■ THE REQUEST ■
Rewrite the stretch from the line containing "Automobiles sector text" through the end of the records, swapping "coordinates" for "position" and leaving everything else as it is. Don't include the pictures in your answer.

■ DATA IN THIS EXERCISE ■

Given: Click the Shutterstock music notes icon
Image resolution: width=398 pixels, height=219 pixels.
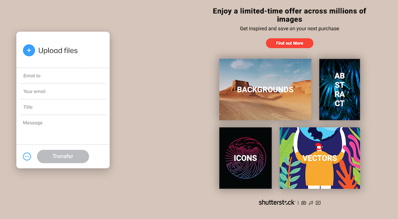Looking at the screenshot, I should 310,203.
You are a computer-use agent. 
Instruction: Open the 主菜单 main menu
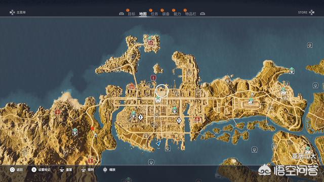18,12
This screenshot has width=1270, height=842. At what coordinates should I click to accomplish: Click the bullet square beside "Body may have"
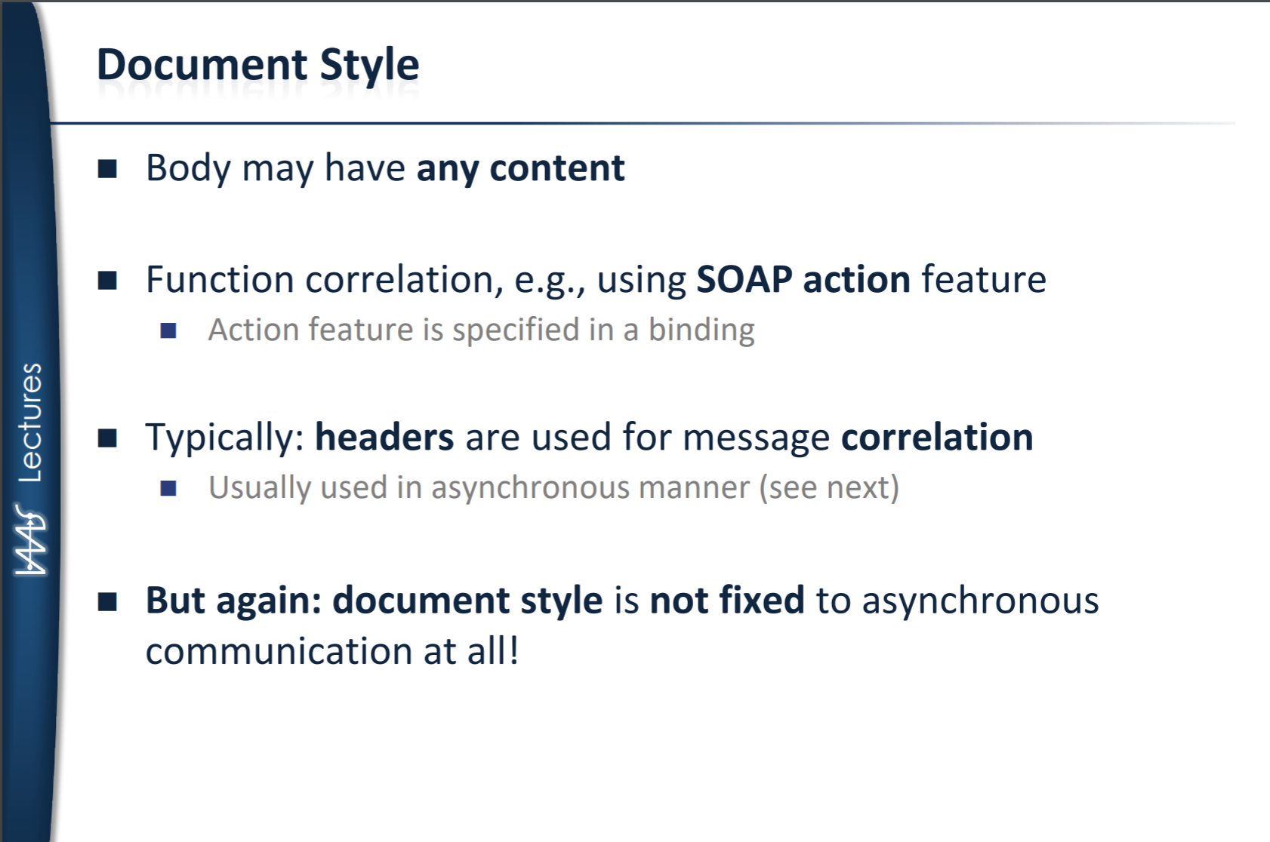click(x=107, y=168)
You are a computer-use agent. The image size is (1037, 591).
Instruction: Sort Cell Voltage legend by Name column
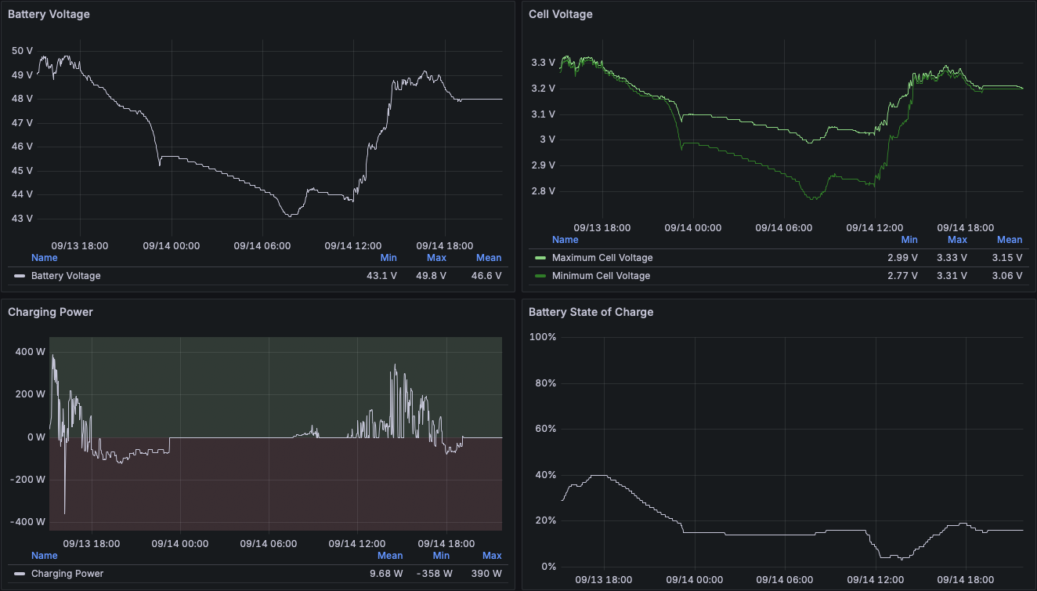(x=565, y=240)
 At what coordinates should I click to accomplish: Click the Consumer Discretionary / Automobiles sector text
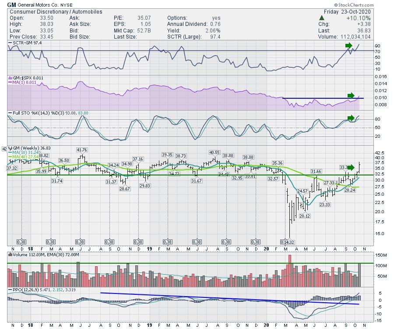55,12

■ ANSWER TO THIS EXERCISE ■
 At what position should I click to accomplish: Click the Consumer Discretionary / Automobiles sector text
55,12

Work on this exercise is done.